State laws limit how long a consumer may be sued over a debt. Once that time period has expired, debt collectors cannot sue to collect. However, if the consumer makes a payment after that, the right to sue may be revived. The complaint for this class action alleges that Convergent Outsourcing violated the Fair Debt Collection Practices Act (FDCPA) when it did not warn consumers with expired debts that any payment they made might revive its right to sue them.
The class for this action is all persons in California who received at least one collection letter from Convergent, between February 26, 2018 and the date of class certification in this action, which contained language substantially similar to the collection letter in this case.
The FDCPA tries to protect consumers from deceit or abuse when third-party debt collectors try to collect on their debts. To do this, it is very specific about what information debt collectors must provide to consumers. It also forbids debt collectors from confusing or misleading consumers.
Plaintiff Brian K. Davis allegedly incurred a consumer debt with T-Mobile for $220.09. At some point, Convergent was assigned the right to collect the debt.
On February 2, 2019, Davis received a dunning letter from Convergent. A copy of the letter is attached to the original complaint as Exhibit A. When the letter was sent, the statute of limitations on the debt had expired.
The letter offered to settle the debt for 40% of the total amount due and included a detachable coupon for payment. It contained the statement, “The law limits how long you can be sued on a debt.
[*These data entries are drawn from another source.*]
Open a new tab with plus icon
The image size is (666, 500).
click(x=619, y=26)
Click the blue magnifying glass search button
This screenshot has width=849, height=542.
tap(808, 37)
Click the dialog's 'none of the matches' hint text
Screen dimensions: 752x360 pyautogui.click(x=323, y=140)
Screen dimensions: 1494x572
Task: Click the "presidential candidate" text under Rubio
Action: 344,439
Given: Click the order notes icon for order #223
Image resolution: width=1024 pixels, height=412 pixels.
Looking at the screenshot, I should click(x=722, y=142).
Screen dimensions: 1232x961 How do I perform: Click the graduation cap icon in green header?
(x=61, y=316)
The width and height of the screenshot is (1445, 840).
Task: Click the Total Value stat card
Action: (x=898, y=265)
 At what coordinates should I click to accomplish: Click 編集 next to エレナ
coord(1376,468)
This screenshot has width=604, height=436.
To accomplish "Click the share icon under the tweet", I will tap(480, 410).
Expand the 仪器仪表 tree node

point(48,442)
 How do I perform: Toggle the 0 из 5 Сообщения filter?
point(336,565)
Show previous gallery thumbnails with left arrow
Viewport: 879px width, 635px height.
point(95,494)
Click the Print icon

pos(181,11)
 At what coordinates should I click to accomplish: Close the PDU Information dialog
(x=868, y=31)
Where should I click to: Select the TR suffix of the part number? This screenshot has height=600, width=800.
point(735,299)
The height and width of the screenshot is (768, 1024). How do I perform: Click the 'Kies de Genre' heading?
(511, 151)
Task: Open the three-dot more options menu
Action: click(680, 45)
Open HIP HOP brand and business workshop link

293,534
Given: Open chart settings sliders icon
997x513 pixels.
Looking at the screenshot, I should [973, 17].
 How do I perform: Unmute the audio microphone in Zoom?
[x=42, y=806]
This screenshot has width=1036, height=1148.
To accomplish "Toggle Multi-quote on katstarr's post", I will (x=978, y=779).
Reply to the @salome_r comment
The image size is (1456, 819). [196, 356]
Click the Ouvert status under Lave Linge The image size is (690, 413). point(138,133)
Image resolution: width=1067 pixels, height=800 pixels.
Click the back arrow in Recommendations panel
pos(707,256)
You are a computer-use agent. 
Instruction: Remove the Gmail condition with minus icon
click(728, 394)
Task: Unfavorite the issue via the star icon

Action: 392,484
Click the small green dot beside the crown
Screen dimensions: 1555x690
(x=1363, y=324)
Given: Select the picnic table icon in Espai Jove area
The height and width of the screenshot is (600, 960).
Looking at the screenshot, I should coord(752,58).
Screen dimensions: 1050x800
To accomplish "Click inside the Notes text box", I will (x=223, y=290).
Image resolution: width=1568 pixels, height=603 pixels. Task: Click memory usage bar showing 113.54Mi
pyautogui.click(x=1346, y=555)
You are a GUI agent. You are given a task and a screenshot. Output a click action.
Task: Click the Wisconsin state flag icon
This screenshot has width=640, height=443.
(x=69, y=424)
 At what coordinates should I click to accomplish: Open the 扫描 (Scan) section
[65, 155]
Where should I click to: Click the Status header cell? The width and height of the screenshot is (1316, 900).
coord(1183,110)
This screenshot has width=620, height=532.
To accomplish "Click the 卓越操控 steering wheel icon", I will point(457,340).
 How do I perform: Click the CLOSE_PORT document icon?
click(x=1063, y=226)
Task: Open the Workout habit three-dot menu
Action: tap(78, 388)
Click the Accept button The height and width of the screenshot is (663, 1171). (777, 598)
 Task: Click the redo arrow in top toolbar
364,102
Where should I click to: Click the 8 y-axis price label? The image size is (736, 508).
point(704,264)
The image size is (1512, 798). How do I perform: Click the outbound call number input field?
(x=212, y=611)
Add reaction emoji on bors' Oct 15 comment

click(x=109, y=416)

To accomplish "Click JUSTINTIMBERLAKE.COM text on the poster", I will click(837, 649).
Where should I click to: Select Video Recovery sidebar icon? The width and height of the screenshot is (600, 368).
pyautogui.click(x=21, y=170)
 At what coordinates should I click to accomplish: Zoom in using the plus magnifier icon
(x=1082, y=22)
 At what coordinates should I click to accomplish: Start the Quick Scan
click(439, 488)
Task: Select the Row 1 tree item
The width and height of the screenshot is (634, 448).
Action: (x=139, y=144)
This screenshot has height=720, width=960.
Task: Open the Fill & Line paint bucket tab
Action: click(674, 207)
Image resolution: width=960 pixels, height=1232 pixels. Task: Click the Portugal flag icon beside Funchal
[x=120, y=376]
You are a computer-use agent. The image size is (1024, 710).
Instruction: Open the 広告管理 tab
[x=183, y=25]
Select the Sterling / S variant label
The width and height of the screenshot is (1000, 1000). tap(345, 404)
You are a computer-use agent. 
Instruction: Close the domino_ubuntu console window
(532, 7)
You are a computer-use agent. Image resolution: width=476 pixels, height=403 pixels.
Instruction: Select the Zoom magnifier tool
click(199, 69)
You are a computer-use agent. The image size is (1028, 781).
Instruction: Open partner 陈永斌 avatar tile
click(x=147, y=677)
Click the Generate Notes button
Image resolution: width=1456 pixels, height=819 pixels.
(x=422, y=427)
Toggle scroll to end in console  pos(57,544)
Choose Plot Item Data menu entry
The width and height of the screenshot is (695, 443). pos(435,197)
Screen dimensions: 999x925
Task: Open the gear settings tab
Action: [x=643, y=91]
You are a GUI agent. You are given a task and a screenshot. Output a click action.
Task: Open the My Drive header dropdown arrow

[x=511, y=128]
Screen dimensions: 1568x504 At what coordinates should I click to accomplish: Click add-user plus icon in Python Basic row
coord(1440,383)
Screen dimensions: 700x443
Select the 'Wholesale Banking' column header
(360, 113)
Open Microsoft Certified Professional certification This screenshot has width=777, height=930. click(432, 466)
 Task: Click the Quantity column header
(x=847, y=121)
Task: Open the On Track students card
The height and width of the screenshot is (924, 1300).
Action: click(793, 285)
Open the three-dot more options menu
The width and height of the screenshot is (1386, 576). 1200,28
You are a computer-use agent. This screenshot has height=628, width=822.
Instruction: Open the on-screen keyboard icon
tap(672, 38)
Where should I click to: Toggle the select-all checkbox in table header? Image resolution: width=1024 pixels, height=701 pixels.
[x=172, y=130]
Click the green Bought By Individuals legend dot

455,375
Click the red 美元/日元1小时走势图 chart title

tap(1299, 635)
Because of the age of your debt, we will not sue you for it.” What the letter did not say was that if Davis paid so much as a penny on the stale debt, the statute of limitations could be revived and Convergent would be entitled to sue him over it.
The FDCPA forbids third-party debt collectors from sending consumers confusing or misleading letters. It also forbids the “false representation of … the character, amount, or legal status of any debt…”
The complaint claims that the first misleading aspect of the letter is the phrase “…we will not sue you for it.” According to the complaint, this does not state that Convergent cannot sue Davis over it; it implies that it has chosen not to sue and might change its mind at a future date.
The other misleading aspect is Convergent’s urging Davis to pay while not acknowledging that any payment will worsen his situation by once again allowing Convergent to sue.
In addition to violations of the FDCPA, the complaint claims violations California’s Rosenthal Fair Debt Collection Practices Act.